### Brano fornito

------------------------------------------------

Il nulla quindi come campo della possibilità che deriva ed è rivelato dal toglimento dell'insieme completo degli enti senza che questo toglimento completo degli enti sia e possa essere il toglimento dell'essere stesso come accadimento impersonale: togliendo l'insieme dei contenuti di coscienza resta il campo vuoto di una possibile e potenziale ulteriore coscienza, il consumarsi impersonale di qualcosa che comunque non è un nulla, un nulla gnoseologico che non è un nulla ontologico, l'appercezione come unità vuota, riferita al vuoto stesso.


L'autocoscienza è quello che definisce gli esseri evoluti, gli uomini nel loro sentirsi "animali superiori",  ma il punto è proprio che l'autocoscienza, a differenza della coscienza, che è sempre piena e pregna dei contenuti del mondo e con questi contenuti si identifica, può essere anche vuota, può essere anche pura coscienza di sé stessi in assenza di sensazione interna e stimolo esterno; per questo gli esseri autocoscienti hanno coscienza di morte, perché possono immaginare le loro categorie conoscitive anche come vuote, non perturbate dal mondo, dall'altro da sé, e immaginare questa condizione permanente come fantasmaticamente proiettata sul morto e sull'inanimato: possono, pur non conoscendo veramente la morte, farsene un'idea per analogia, per metafora, per narrazione.

E' l'estrema implosione del soggetto su sé stesso, pesare che la verità sia nell'essere della coscienza -come invariante- e non nel contenuto -variabile- che gli eventi del mondo apportano alla coscienza, pensare che le categorie kantiane possano esistere anche da vuote, ma questo già di per sé implica l'oblio, il pensare che quello che un tempo fu coscienza-del-mondo possa di passare all'eternità come coscienza-di-nulla.
Il nulla come inconoscibile quindi, cioè l'eternità stessa dell'anima e dell'essere disincarnato: tutto nell'anima è coscienza o conoscenza, l'inconoscibile non è un nulla qualsiasi, è specificamente il nulla dell'anima, dell'essere che si autodefinisce come cosciente e conoscente e si rispecchia in questa attività, che nel pensiero del suo eventuale (o certo) smettere di conoscere, nel pensiero del suo passare dalla conoscenza nell'oblio, vede tanto il suo divenire altro da quello che ora è, quanto il suo essere fin da ora un essere (conoscente) diverso dagli altri esseri (non conoscenti).

Il nulla è nulla, quindi è facile riconoscere che non è possibile andarci a finire nemmeno dopo la morte; quindi dopo la morte si pensa che ci sia un'alterità inconoscibile, un oblio, un nulla che non è il nulla assoluto -che non esiste- ma il nulla della cosa che nel quadro del divenire complessivo del tutto si è trasformata in altro da sé -il nulla della legna che diventa cenere, o di una cosa che non è un'altra-, ma questo oblio è il trionfo dell'anima, la cui nullità in morte è oblio, il che prova a posteriori che la sue essenza in vita è sempre stata -fu- conoscenza.

------------------------------------------------

### Esercizi da svolgere
1) Ricopia fedelmente una parte del brano sul nulla, cominciando da "Il nulla quindi" e proseguendo fino a "al vuoto stesso.".
2) Secondo il brano sul nulla, in che cosa l'autocoscienza si differenzia dalla coscienza?

------------------------------------------------

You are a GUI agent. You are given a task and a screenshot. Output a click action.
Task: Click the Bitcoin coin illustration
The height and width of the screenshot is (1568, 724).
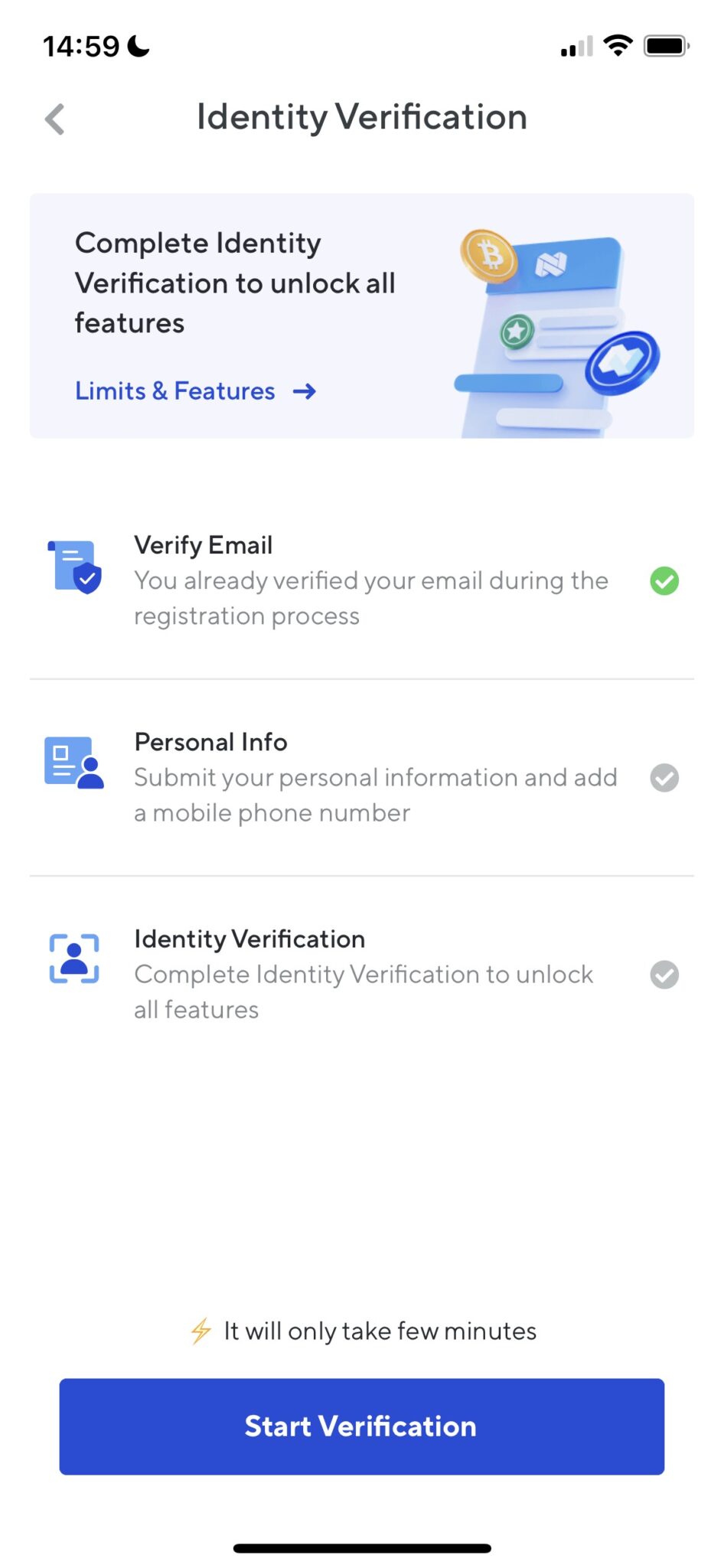point(488,256)
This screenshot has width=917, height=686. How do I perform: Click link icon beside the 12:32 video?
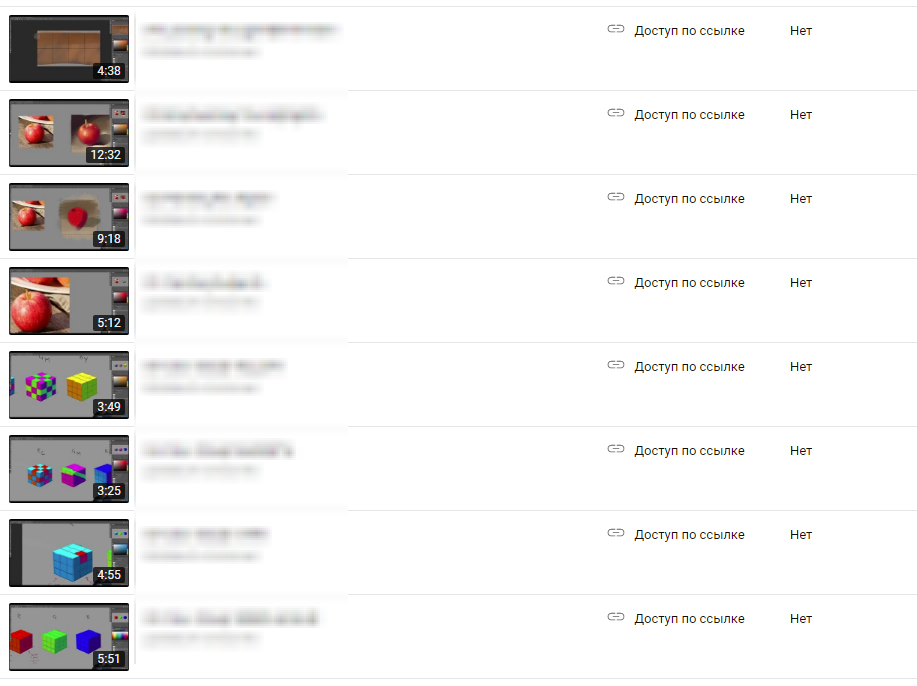click(x=616, y=113)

------------------------------------------------

### Soluzioni degli esercizi
1)
Il nulla quindi come campo della possibilità che deriva ed è rivelato dal toglimento dell'insieme completo degli enti senza che questo toglimento completo degli enti sia e possa essere il toglimento dell'essere stesso come accadimento impersonale: togliendo l'insieme dei contenuti di coscienza resta il campo vuoto di una possibile e potenziale ulteriore coscienza, il consumarsi impersonale di qualcosa che comunque non è un nulla, un nulla gnoseologico che non è un nulla ontologico, l'appercezione come unità vuota, riferita al vuoto stesso.

2) A differenza della coscienza, che è sempre piena dei contenuti del mondo, l'autocoscienza può essere anche vuota.